Pendant tout l'examen du texte, les députés du groupe Démocrate, rejoints par ceux de les groupes de la Nupes, ont multiplié les efforts de synthèse. "Alors que j’avais préparé sept pages, je vais essayer de tenir en trente secondes !", a ainsi indiqué Pascal Lecamp (Démocrate), salué par ses collègues. "Le temps nous est compté, en effet, et nous devons impérativement adopter cette proposition de loi qui donne une visibilité à des invisibles" a déclaré Philippe Brun (Socialistes).
Les deux articles du texte, très courts, ont été adoptés rapidement. Le premier prévoit que "les pensions alimentaires reçues pour l’entretien d’un enfant mineur ne sont pas soumises à l’impôt sur le revenu", en précisant que cette disposition est plafonnée "4 000 euros par enfant" et "à 12 000 euros par an". Et le second indique que la perte de recettes pour l’État est "compensée à due concurrence par la création d’une taxe additionnelle à l’accise sur les tabacs. Intialement, la proposition prévoyait que la compensation soit en partie assurée par la suppression de la possibilité, pour le parent qui verse la pension, de déduire le montant de celle-ci de son revenu imposable. Mais cette mesure a été supprimée en commission, avant l'examen du texte dans l'hémicycle.
Au banc du gouvernement, Olivia Grégoire a d'abord salué l'intention de la proposition du groupe Démocrate, qui compose la majorité présidentielle avec Renaissance et Horizons. “Comment ne pas partager les constats puissants que posent ce texte ?”, a-t-elle reconnu. Mais au-delà des intentions, l'instrument choisi par les députés MoDem pour augmenter le pouvoir d’achat des familles monoparentales - une réduction du revenu fiscal de référence - n'a pas convaincu la ministre déléguée au Petites et moyennes entreprises, ainsi que les députés du groupe Renaissance.

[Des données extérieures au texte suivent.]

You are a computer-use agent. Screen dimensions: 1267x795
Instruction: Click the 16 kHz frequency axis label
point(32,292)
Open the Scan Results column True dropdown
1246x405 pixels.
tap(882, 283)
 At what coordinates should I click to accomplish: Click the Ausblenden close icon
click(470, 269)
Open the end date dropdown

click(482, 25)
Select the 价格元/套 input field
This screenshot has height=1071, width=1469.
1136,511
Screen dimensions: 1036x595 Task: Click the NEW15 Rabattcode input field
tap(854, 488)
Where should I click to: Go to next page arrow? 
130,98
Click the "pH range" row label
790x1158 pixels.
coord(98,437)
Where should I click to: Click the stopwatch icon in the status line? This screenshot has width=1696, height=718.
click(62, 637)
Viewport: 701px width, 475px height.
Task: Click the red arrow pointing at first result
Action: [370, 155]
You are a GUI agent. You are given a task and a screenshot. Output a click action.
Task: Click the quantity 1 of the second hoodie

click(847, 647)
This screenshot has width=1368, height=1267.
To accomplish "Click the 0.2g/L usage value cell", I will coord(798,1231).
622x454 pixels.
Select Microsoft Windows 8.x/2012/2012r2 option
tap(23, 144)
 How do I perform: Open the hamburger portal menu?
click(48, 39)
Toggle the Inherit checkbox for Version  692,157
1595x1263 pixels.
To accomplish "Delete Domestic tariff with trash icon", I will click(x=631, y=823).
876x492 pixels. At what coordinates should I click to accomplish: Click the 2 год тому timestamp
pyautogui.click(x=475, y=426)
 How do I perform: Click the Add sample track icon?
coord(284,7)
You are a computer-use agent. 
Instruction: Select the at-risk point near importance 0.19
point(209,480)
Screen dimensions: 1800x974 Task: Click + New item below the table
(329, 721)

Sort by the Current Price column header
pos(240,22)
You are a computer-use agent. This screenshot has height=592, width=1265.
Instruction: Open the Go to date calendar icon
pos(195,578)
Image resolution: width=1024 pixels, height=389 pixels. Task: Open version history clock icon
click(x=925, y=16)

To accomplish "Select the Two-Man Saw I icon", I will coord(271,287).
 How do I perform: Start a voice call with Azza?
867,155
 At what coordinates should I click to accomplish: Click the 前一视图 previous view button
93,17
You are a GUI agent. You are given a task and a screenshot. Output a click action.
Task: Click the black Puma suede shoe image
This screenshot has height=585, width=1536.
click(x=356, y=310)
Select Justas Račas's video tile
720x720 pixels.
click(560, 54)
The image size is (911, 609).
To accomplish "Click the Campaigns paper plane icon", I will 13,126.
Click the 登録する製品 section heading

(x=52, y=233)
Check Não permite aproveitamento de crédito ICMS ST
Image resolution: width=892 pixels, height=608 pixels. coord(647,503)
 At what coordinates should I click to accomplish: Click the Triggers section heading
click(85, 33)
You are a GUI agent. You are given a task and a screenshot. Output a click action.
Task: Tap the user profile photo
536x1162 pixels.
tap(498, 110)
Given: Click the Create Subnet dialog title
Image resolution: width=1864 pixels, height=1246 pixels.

"Une telle modification aurait des conséquences telles que les plus fins limiers de Bercy auraient les pires difficultés à la calculer!"
L'ancienne porte-parole du gouvernement craint l'ouverture d'"une sérieuse brèche dans le calcul du revenu fiscal de référence" qui déstabiliserait tout l'équilibre de l'attribution d'"un nombre considérable d’aides et de dispositifs". "Une telle modification aurait des conséquences telles que les plus fins limiers de Bercy auraient les pires difficultés à la calculer étant donné le nombre et la variété des dispositifs concernés!", s'est alarmée Olivia Grégoire qui redoute des "effets indésirables incalculables".
"Au vu de ces éléments", les élus du parti présidentiel ont préféré ne pas prendre part au vote du texte proposé par leurs alliés du parti de François Bayrou. Il ont, en revanche, suggéré de remettre à l'ordre du jour une proposition de loi défendue par le MoDem en 2017 sur la garde alternée des enfants.
Contre l'avis du gouvernement et les réserves de plusieurs groupes (Renaissance, Horizons, Les Républicains), le texte a été approuvé par 45 députés du groupe Démocrate, des groupes de la Nupes et du groupe Liot, sur 46 votants. "Je salue la solidarité dont a fait preuve chaque groupe politique", a remercié la rapporteure Aude Luquet à l'issue du scrutin.
Cinq députés appartenant majoritairement au groupe Horizons se sont abstenus. Et Véronique Louwagie (LR) a voté contre. Malgré son adoption en première lecture par l'Assemblée nationale, l'avenir de cette proposition de loi apparaît particulièrement incertain en raison de l'avis du gouvernement et des réserves exprimées par les autres groupes de la majorité.